From: Sue Reilly
I can only assume you’ve been asked this many times, so I apologize up front. But, are you planning another adventure for Aud? I miss her terribly. Thank you.
You're right, I've been asked this question a million times. I try to never say never, but the odds of me writing another Aud book anytime soon are slim. I love Aud, love being in her head, but I'm so wrapped up in my current work--about a woman of the seventh century, Hild--that I just can't imagine pulling away long enough to get back to Aud.
Plus there are other reasons. I explain some of the more personal in my interview with Cobalt:
I gave Aud a love interest who is diagnosed with multiple sclerosis late in [Always]. When I realised where it was going I nearly stopped working on the book.
I hate having MS (no one in their right mind would enjoy it). It already takes up too much space in my life. I most certainly didn’t want it taking up all the air in my work, too. But that’s what my story brain brought me. I told myself that, just as Aud’s grief wasn’t my grief, was different in many respects, Aud’s love’s MS was not my MS. I did the work.Always is where the story stops, for now. There are several reasons for calling a temporary halt–I’ll talk about the main one later–but one is certainly that to go on would mean having to examine what it’s like to love someone with MS. I’d have to dissect how it might be for my partner, Kelley, to love me. I’d be spending my entire artistic life dwelling on a disease I loathe in order to separate reality from fiction.
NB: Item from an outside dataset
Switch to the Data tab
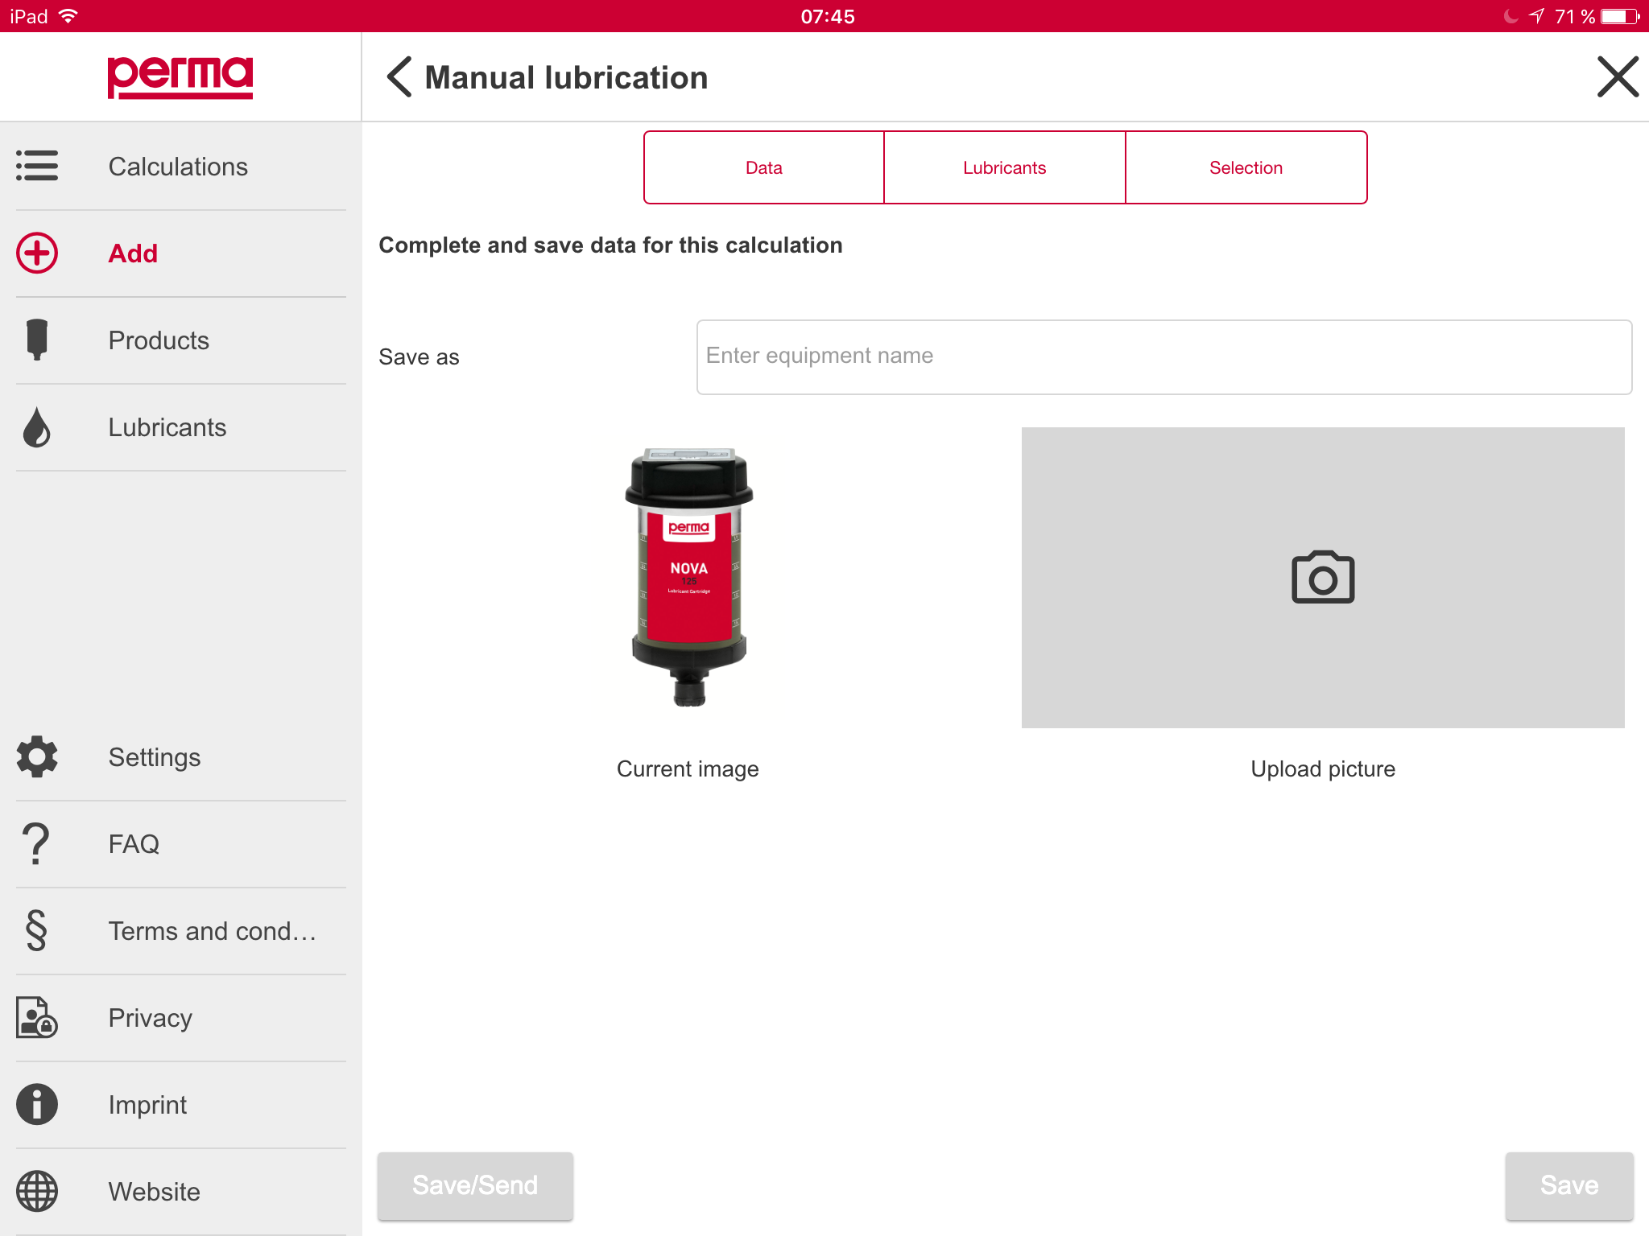The height and width of the screenshot is (1236, 1649). (x=763, y=167)
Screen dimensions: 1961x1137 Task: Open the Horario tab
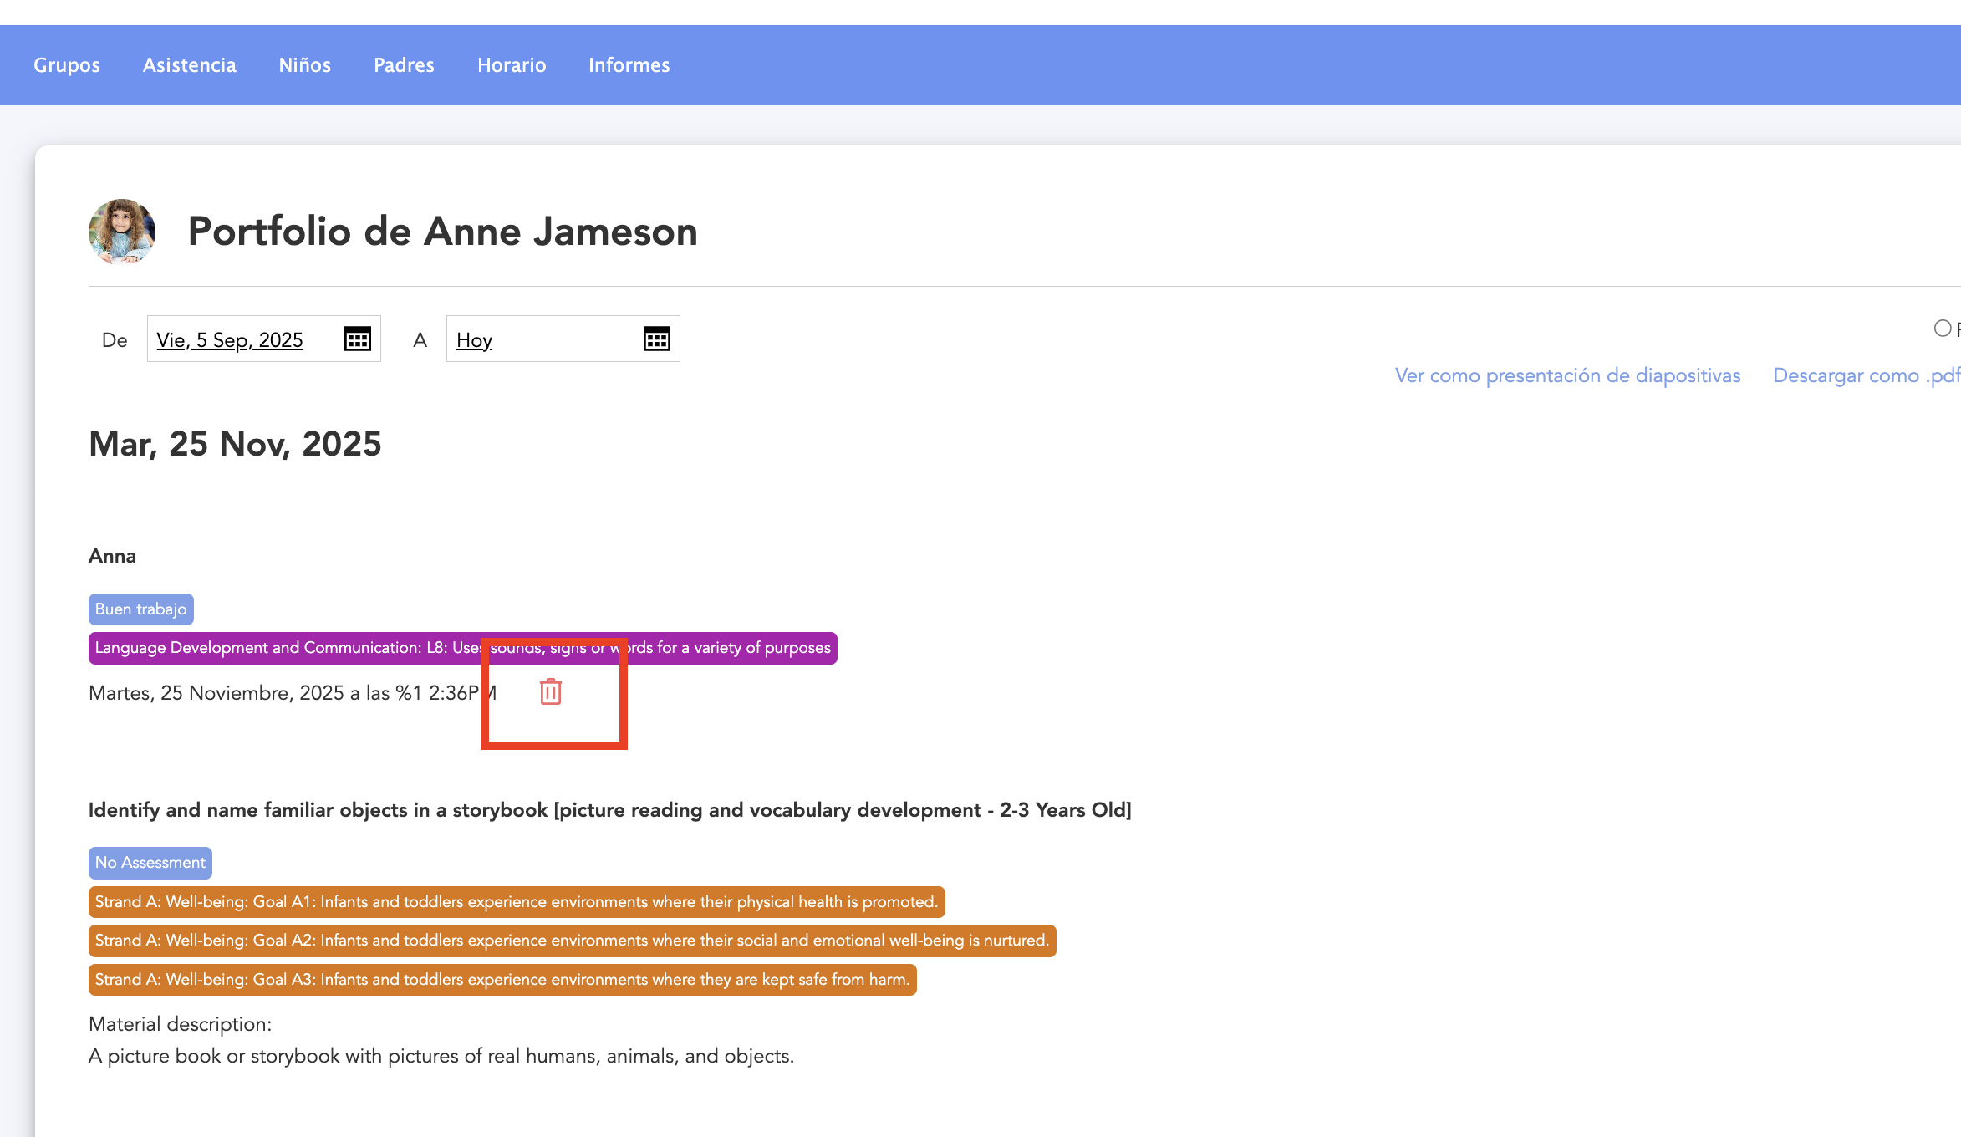[x=512, y=65]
And, in the end, no matter what I said in the Author’s Note, half my readers would secretly believe the novel was about me.
(There's more about Aud--and many other things--in that interview. Read it here.)
But there are brutally practical publishing reasons, too. All three Aud books came from--and are still available from--different publishers (The Blue Place is Perennial, Stay is Vintage, Always is Riverhead). For a series, this is impractical at best and career death at worst. They look different; they were sold differently; readers had--still have--no clue that each book was part of something greater. Until this changes, trying to sell a fourth would be madness. I hope one day to buy back the rights to those three books and publish them coherently, as they deserve, with unified jackets, marketing, and so on. If I do that, it's entirely possible that I will feel motivated to write a fourth. (I have books four and five roughed out in my head.) So, yes, while one day there might be more Aud it won't be for quite a while.